PROBLEM TO SOLVE. Count how many lines below include the word "computer". Answer with a number only.

DATA.
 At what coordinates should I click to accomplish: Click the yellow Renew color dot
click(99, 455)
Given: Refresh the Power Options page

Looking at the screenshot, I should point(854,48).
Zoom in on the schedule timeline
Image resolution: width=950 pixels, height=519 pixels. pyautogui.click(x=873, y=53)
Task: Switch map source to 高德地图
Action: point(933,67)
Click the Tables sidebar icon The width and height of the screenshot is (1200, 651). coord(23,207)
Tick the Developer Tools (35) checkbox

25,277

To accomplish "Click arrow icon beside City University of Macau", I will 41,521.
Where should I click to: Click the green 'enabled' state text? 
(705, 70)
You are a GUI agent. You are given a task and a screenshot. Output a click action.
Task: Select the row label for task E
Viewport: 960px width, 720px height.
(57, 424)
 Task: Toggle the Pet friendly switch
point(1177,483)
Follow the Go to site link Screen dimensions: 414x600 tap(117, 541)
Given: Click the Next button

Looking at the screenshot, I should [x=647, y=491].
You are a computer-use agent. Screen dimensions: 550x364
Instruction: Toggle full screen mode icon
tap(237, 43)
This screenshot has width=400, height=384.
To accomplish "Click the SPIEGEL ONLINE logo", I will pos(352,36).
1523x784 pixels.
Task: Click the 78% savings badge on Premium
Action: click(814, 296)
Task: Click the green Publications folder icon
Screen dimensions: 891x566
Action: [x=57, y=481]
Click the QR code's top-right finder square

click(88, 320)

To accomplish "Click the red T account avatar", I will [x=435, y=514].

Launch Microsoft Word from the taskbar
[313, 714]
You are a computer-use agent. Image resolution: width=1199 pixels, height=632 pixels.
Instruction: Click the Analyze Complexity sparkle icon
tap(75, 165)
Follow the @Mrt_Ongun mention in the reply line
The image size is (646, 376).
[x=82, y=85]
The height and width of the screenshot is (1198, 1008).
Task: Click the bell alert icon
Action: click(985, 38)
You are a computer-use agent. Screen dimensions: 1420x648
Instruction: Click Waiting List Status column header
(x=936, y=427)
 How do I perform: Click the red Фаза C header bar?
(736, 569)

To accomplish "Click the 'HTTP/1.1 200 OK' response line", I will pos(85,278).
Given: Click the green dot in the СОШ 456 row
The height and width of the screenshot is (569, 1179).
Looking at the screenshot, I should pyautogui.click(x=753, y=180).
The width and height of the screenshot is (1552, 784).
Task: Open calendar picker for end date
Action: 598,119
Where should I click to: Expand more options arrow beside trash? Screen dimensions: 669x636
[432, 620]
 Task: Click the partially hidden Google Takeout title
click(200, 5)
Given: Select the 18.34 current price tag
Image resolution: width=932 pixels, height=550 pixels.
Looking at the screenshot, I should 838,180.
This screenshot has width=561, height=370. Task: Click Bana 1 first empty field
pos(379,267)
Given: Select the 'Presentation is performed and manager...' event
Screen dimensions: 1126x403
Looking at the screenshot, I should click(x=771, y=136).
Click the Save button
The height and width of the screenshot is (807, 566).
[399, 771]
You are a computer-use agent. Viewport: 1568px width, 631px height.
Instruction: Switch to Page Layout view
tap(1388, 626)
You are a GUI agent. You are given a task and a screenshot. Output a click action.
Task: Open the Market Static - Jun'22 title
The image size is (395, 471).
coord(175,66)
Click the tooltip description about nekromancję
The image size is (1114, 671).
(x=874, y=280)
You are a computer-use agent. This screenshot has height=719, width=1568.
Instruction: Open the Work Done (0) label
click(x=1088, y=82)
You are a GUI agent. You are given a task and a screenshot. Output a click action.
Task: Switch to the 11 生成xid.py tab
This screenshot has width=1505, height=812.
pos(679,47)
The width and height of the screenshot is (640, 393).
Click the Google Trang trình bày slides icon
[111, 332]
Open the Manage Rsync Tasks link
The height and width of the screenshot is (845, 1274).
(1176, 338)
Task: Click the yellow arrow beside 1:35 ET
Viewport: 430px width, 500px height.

RESPONSE. 5